Unfortunately, not all fungicide and insecticide combinations are good for all types of problems. As such, choosing the best product usually means selecting the product carefully based on the specific types of fungi and insects you are trying to destroy. It is also important to consider the other types of organisms that will be present in the area you are treating. Some products, for instance, might kill beneficial insects, such as those that prey on insects that actually hurt your garden or other vegetation.
Safety is also important when you are trying to choose the best fungicide and insecticide combination, and some products represent more of a danger to the environment, your family, and your pets than others.
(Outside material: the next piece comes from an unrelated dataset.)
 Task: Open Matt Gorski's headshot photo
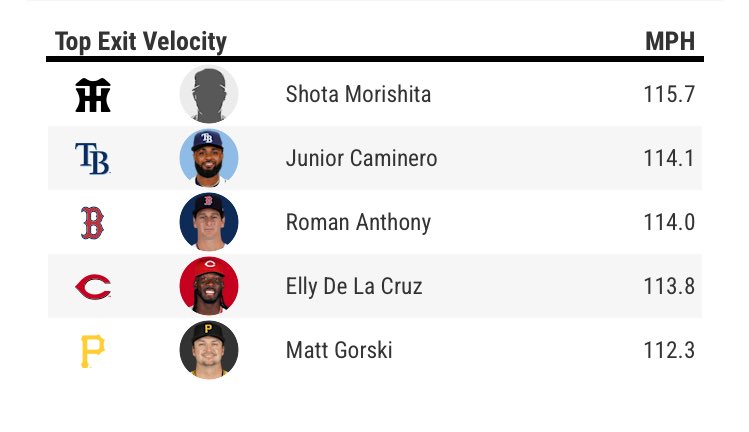(209, 350)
The best fungicide and insecticide combination is usually the one that presents the least amount of danger. Some people, however, view any amount of danger as too much and choose to work with organic, nontoxic remedies that may not always work as quickly but are typically less harmful. Others weigh the benefits versus the risks of such products before deciding whether or not to use them. You may do well to use similar tactics for deciding which products to use.
You can also select a fungicide and insecticide combination based on the conditions under which you plan to apply it. For instance, there are some types of preparations that can cause damage to plants and surfaces if you apply them when the weather is very hot. Others may prove less effective in cold weather or lose their effectiveness if it rains soon after application. Additionally, there are some that can stain surfaces. For these reasons, you may do well to carefully read the labels before you choose a product.
For garden fungicides and insecticide combinations, you may also do well to consider whether and how soon you plan to harvest the plants you are treating. If you are treating fruits and vegetables, you will want to make sure the residue from the treatment won't translate into risk when you eat them. Many products provide instructions for cleaning edibles that have been treated as well as information about the amount of time you should wait to harvest edibles after you have treated them.